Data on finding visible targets
»»

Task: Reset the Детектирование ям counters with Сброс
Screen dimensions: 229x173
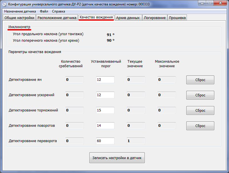Action: point(200,80)
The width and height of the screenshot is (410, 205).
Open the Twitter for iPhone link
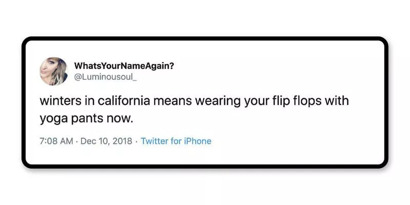[176, 141]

««

* _EXERCISE BRIEF_: Reproduce the listing above word for word, omitting the pictures.

* _RESULT OF THIS EXERCISE_:
Task: Reset the Детектирование ям counters with Сброс
Screen dimensions: 229x173
Action: point(200,80)
The width and height of the screenshot is (410, 205).
Open the Twitter for iPhone link
[176, 141]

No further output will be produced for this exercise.